**EXERCISE PROMPT**
Report the number of lines in the data below where the string "blue" shows up, and only that number.

Dataset records

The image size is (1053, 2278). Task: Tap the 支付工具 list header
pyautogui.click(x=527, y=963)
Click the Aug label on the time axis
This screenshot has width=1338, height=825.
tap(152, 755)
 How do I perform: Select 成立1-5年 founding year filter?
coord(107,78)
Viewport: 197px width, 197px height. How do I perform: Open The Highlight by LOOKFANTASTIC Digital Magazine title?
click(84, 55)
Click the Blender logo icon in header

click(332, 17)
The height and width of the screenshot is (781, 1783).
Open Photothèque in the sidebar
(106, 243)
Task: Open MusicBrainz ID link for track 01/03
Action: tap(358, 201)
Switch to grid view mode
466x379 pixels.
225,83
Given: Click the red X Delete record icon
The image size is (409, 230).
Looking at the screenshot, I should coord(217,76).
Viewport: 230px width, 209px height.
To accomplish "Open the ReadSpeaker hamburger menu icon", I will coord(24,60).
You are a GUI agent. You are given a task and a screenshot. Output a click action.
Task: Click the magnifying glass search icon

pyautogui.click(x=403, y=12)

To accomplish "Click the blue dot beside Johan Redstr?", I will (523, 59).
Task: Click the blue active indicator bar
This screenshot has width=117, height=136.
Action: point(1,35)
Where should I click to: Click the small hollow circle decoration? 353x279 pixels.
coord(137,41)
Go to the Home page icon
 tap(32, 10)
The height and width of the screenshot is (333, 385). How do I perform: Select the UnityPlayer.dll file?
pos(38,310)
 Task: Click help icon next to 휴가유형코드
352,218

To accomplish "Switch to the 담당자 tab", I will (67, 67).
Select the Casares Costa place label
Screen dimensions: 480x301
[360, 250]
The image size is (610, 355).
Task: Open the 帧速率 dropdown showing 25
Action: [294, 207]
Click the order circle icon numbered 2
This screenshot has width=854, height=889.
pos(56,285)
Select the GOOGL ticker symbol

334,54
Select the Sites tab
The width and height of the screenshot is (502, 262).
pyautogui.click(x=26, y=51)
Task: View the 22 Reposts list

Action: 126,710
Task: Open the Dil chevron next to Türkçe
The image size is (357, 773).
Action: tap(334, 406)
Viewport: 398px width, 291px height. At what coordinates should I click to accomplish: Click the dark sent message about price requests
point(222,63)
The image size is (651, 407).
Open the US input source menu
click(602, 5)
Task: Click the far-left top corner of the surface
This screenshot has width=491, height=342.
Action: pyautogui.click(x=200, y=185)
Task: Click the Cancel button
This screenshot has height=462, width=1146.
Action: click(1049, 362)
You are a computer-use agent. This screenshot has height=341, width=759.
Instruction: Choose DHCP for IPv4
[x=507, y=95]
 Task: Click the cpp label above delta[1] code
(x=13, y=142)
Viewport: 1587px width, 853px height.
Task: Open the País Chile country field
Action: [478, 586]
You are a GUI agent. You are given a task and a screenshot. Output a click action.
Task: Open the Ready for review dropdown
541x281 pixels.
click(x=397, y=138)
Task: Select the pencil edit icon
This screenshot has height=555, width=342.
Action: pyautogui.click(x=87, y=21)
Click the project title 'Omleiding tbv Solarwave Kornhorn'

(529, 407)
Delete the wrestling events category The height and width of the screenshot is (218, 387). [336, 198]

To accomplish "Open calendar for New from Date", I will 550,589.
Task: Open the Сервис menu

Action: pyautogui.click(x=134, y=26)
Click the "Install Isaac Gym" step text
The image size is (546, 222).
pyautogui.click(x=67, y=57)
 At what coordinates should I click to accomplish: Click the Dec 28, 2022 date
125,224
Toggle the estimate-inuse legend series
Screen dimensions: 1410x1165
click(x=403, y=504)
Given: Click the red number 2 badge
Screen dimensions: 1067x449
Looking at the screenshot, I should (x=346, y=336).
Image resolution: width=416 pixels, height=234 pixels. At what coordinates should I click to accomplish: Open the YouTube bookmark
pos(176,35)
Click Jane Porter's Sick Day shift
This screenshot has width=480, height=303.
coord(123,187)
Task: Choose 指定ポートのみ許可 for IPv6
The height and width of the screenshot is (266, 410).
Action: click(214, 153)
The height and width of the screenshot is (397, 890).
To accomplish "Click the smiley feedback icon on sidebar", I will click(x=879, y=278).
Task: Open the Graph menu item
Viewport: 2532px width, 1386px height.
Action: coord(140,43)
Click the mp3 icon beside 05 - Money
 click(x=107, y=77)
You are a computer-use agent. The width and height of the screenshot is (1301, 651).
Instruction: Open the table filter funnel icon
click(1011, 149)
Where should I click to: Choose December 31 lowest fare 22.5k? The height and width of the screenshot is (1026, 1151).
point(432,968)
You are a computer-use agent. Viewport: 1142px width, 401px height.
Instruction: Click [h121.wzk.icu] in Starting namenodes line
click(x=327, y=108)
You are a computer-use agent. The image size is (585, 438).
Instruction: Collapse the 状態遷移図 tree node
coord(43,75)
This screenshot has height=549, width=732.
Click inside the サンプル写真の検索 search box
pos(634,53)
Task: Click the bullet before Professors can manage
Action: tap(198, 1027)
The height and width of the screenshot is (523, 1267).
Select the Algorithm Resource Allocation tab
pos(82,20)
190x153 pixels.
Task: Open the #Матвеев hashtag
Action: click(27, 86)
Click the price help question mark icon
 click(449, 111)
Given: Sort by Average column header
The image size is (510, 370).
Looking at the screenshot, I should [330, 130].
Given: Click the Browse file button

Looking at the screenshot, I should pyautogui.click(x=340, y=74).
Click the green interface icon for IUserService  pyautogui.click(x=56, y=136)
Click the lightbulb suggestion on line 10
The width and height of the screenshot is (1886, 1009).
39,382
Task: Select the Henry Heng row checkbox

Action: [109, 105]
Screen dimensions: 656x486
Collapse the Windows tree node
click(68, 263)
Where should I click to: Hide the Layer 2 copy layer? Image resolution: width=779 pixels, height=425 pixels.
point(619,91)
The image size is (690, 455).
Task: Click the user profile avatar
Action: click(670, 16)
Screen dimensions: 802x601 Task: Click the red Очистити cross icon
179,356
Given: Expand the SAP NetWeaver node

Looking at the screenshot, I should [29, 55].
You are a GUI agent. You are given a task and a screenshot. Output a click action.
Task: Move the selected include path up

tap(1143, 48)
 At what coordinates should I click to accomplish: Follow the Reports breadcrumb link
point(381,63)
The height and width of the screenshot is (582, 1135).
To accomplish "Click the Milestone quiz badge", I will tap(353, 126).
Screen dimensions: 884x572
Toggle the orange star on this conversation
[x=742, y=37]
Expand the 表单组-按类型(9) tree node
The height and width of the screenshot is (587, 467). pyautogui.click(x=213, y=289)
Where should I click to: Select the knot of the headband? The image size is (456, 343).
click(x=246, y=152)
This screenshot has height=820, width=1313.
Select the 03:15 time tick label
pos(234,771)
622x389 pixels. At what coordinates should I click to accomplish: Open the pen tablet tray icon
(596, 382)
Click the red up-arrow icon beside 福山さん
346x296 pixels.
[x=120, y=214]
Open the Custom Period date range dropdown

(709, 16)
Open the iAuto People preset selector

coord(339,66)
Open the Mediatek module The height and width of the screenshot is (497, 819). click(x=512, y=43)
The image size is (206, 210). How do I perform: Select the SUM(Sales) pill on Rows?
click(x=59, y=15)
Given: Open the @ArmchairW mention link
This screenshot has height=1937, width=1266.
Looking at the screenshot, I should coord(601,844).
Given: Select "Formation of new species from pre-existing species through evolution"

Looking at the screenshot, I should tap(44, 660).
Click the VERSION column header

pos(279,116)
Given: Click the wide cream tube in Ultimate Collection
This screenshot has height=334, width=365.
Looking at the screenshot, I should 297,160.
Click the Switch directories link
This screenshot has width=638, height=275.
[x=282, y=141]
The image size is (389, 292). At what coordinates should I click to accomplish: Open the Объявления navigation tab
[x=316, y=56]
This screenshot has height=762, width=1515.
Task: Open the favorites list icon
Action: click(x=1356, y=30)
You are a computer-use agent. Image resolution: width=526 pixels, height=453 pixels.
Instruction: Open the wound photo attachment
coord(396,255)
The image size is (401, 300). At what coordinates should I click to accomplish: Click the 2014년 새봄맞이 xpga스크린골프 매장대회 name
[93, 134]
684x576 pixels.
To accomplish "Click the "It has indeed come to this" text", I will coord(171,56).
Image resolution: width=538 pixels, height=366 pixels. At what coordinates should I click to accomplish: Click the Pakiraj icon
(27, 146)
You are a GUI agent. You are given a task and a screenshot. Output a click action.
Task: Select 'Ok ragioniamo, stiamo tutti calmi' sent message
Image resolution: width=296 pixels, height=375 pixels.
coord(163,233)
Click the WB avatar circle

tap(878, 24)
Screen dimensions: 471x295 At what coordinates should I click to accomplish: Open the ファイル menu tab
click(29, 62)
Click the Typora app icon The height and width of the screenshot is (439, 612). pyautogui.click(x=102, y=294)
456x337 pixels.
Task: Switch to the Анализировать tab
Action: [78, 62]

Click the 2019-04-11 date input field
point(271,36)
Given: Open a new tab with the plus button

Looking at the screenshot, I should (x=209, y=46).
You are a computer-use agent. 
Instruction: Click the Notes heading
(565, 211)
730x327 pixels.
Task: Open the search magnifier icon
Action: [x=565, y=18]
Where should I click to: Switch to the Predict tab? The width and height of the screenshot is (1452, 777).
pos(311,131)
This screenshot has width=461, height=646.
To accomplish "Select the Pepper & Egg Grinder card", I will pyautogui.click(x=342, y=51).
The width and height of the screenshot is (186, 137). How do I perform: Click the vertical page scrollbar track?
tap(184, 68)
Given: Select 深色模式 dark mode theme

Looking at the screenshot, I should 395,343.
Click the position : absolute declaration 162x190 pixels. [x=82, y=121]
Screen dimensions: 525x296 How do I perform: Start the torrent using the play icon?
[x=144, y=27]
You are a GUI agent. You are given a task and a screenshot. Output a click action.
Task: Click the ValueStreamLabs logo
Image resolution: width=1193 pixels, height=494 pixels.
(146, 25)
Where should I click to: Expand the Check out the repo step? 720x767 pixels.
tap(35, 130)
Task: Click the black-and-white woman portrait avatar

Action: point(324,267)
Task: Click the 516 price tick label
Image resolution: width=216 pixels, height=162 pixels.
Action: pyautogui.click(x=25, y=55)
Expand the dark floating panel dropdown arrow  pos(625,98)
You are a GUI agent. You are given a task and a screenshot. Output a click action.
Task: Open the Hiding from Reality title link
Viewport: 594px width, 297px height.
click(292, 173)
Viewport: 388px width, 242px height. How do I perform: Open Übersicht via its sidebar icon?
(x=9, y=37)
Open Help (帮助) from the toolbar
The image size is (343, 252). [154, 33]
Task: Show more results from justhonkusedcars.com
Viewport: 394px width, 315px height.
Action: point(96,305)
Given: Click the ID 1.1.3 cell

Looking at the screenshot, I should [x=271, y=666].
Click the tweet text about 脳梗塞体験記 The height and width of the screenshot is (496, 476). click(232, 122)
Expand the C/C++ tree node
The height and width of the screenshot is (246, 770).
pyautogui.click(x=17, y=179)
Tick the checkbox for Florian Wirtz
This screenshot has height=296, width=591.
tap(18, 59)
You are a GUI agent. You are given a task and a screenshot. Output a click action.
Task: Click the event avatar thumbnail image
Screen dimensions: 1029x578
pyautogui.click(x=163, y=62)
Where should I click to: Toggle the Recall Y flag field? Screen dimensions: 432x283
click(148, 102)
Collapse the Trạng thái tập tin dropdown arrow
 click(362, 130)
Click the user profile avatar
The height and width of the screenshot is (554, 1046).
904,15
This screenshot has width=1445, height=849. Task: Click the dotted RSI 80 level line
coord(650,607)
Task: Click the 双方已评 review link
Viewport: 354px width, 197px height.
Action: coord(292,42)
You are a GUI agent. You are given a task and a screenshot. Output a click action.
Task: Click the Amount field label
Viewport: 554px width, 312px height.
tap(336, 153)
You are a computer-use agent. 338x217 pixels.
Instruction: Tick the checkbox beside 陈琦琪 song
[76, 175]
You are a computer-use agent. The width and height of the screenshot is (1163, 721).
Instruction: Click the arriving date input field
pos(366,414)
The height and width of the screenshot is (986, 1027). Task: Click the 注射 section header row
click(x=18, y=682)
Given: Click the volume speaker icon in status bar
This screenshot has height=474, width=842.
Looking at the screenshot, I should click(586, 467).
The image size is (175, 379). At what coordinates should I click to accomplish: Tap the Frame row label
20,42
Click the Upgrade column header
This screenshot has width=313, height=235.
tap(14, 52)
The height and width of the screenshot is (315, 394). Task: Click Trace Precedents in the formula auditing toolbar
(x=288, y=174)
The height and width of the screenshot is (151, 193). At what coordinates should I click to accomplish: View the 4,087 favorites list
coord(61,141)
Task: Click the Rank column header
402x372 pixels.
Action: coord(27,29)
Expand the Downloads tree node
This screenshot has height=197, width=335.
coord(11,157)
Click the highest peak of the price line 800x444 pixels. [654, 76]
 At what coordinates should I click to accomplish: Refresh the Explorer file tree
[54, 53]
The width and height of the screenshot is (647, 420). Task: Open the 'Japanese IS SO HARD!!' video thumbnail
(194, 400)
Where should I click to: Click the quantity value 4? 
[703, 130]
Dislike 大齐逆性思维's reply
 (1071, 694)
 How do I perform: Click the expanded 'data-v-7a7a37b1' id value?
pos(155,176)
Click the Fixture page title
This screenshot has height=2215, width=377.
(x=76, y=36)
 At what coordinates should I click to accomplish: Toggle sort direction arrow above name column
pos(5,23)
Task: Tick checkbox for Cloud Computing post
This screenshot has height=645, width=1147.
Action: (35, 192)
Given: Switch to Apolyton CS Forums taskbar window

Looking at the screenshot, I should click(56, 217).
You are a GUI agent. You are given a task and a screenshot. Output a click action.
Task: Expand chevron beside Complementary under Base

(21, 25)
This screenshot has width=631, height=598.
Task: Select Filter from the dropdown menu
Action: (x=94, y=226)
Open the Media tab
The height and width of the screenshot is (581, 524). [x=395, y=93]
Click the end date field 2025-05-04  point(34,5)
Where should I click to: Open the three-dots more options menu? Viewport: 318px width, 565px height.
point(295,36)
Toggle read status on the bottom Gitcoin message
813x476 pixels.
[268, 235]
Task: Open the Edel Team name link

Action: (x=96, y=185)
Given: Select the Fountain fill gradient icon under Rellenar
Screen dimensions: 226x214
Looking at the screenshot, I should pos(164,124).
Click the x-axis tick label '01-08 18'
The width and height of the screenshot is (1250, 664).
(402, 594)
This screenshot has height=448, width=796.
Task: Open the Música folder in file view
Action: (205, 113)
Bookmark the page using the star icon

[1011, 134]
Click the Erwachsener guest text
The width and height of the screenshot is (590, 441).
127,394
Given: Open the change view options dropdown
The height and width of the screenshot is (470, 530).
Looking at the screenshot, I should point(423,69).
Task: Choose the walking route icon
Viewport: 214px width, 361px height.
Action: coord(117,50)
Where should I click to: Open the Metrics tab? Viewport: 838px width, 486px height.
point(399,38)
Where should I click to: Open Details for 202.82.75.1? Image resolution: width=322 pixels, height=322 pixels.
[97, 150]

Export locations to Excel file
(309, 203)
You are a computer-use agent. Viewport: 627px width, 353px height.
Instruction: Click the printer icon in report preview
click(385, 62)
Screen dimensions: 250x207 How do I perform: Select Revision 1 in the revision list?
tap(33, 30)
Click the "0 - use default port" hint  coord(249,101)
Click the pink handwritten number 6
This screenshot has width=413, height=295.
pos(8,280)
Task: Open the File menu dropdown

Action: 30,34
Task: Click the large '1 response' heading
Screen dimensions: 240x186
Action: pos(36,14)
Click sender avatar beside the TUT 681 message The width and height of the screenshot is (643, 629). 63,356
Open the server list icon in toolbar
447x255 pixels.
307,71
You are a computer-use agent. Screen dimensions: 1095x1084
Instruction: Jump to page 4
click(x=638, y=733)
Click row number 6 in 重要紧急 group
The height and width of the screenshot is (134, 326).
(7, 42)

**ANSWER**
2